_What needs to be done_. Copy every row below word for word, leaving out the pictures.

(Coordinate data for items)
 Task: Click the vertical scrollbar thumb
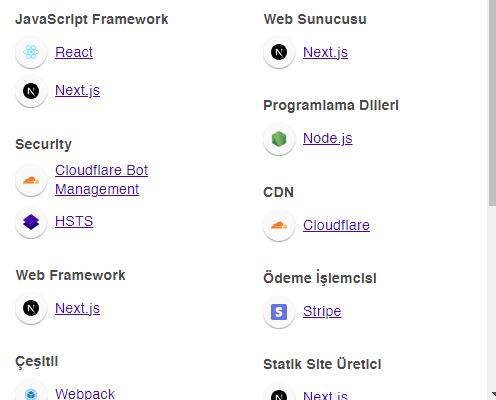pyautogui.click(x=492, y=103)
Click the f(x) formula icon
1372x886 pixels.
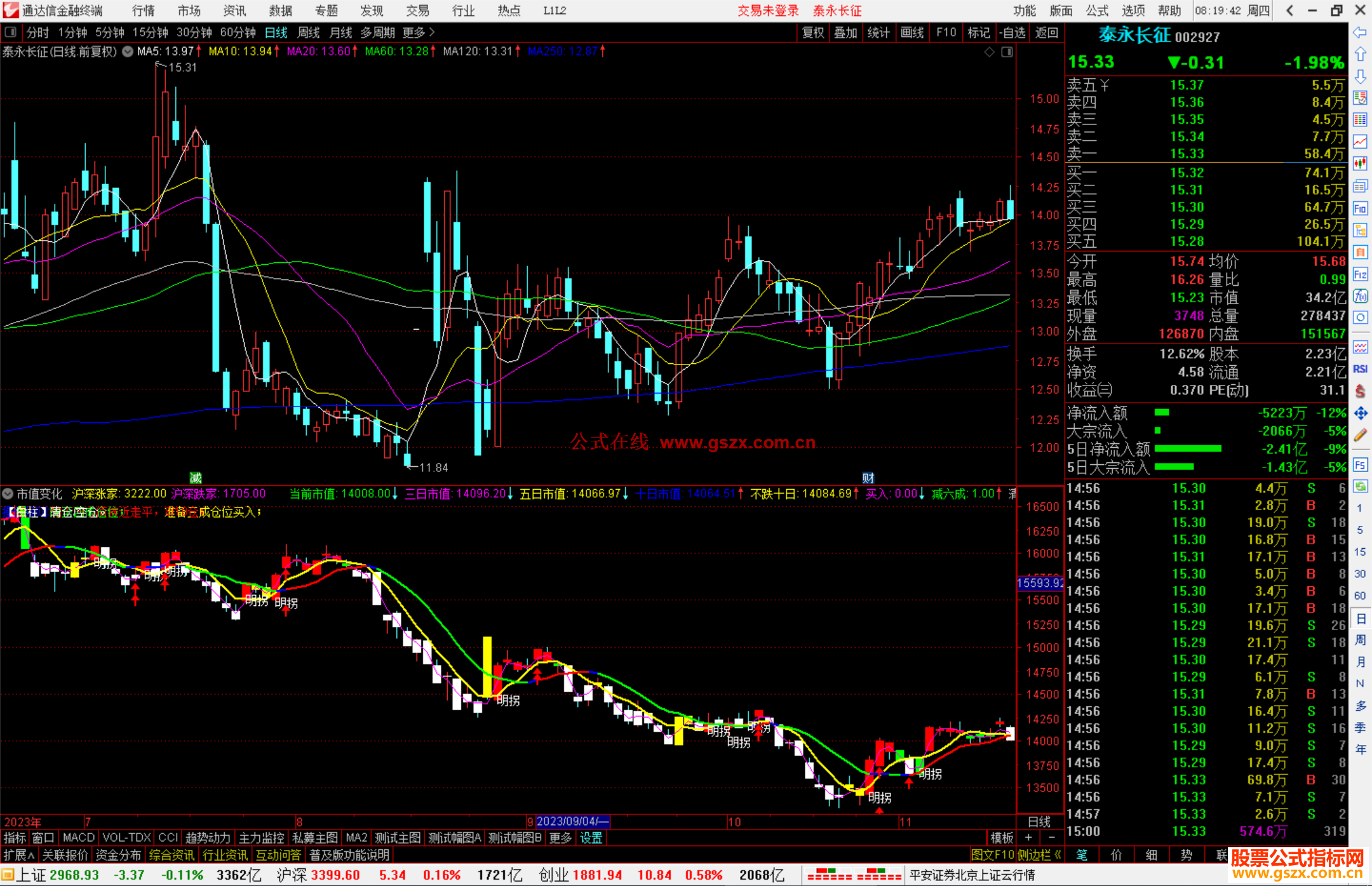click(x=1360, y=296)
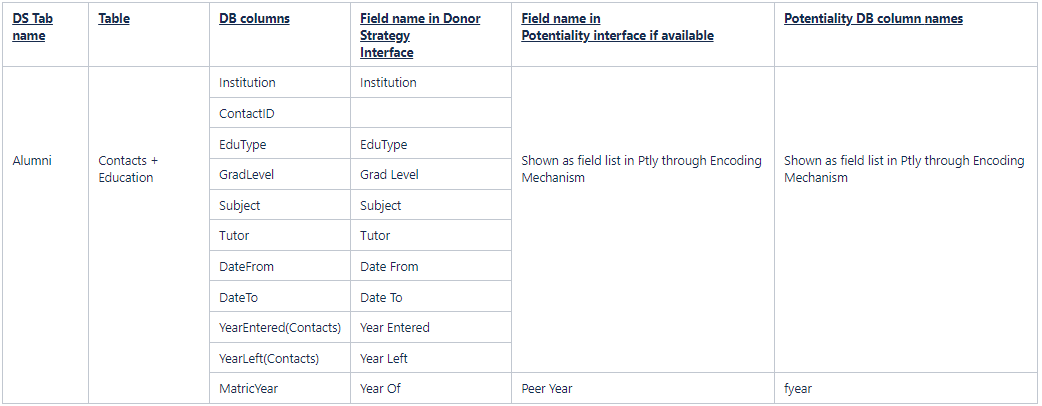Click the 'Table' column header
This screenshot has height=406, width=1042.
coord(114,19)
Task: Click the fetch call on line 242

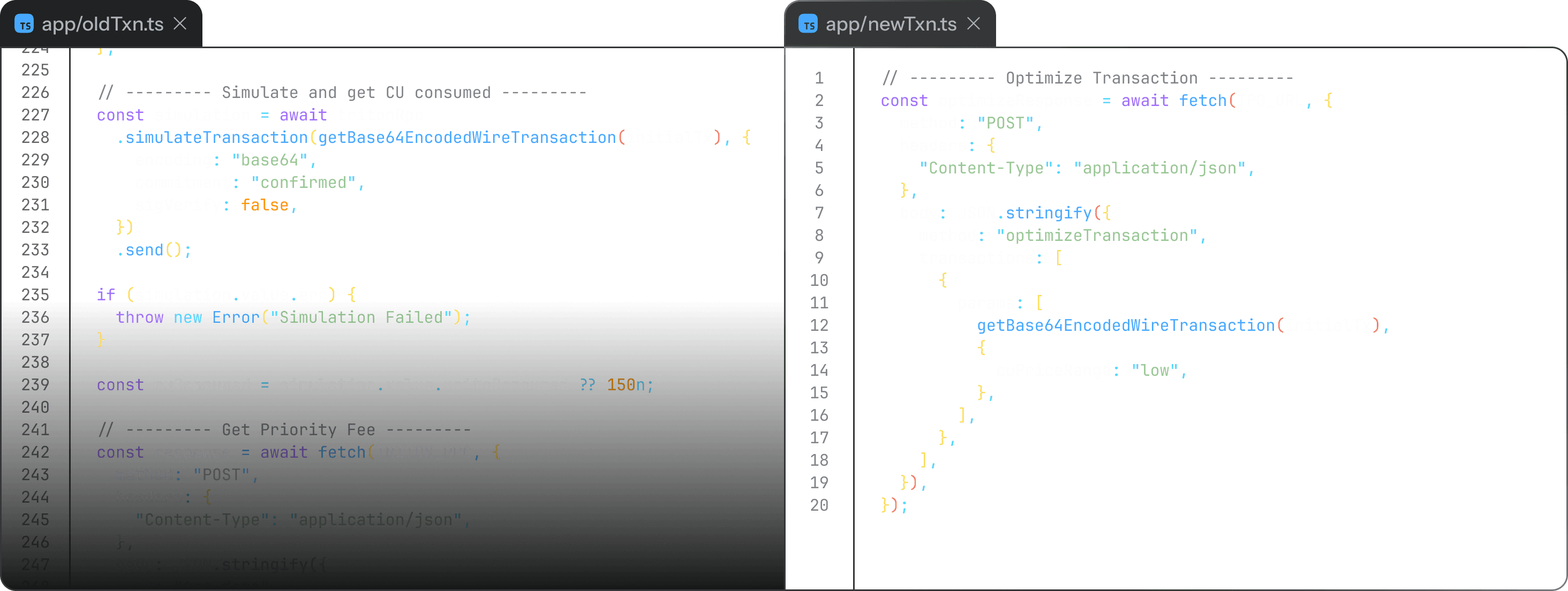Action: (x=342, y=452)
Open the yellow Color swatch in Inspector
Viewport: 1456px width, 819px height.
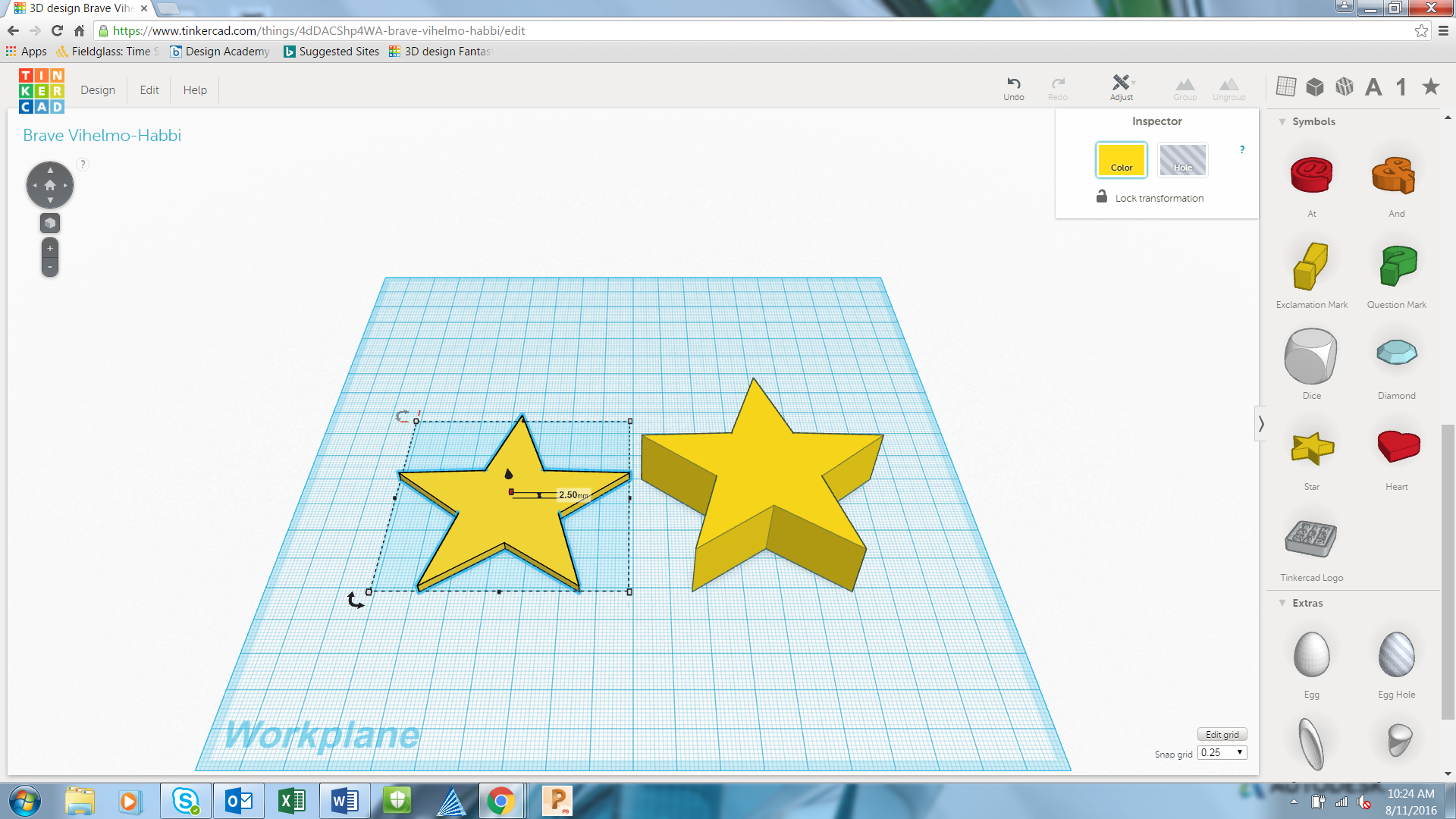(1121, 160)
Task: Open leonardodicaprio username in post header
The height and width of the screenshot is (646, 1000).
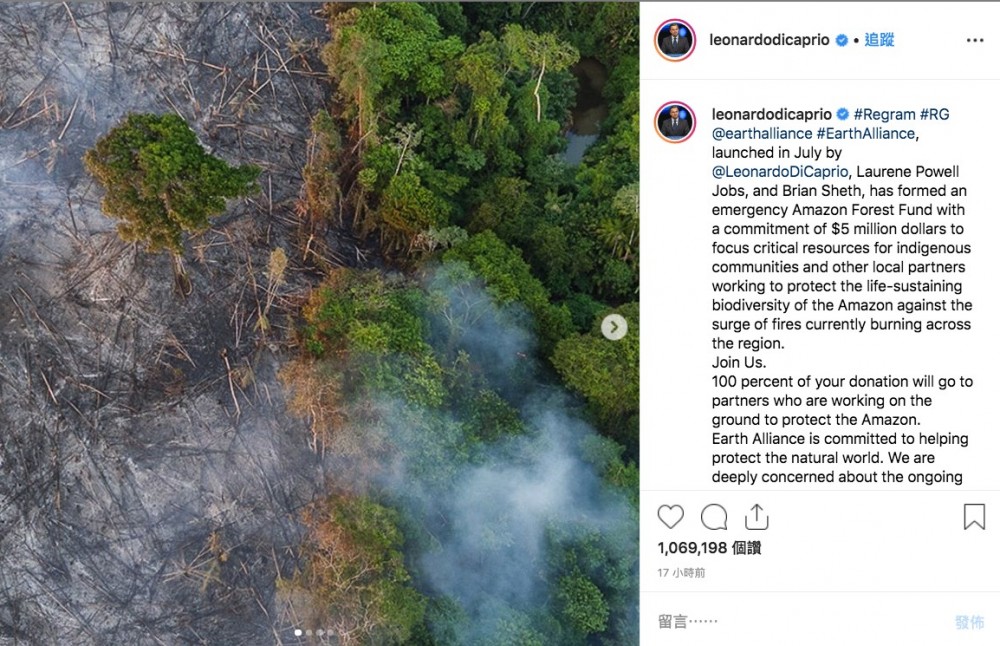Action: tap(770, 41)
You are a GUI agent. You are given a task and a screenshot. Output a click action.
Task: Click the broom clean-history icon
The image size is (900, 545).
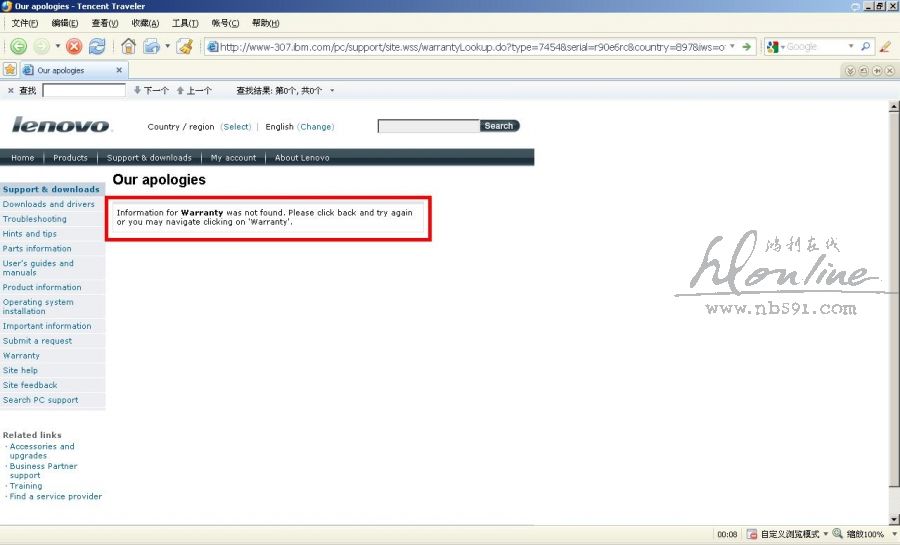pos(185,46)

_Output below_.
 Task: Click the vertical scrollbar thumb
pyautogui.click(x=492, y=103)
Click the f(x) formula icon
1372x886 pixels.
click(x=1360, y=296)
Click the 'Table' column header
This screenshot has height=406, width=1042.
coord(114,19)
Task: Click the fetch call on line 242

Action: (x=342, y=452)
Open the yellow Color swatch in Inspector
Viewport: 1456px width, 819px height.
(1121, 160)
Task: Open leonardodicaprio username in post header
The height and width of the screenshot is (646, 1000).
Action: tap(770, 41)
You are a GUI agent. You are given a task and a screenshot. Output a click action.
Task: Click the broom clean-history icon
The image size is (900, 545).
pos(185,46)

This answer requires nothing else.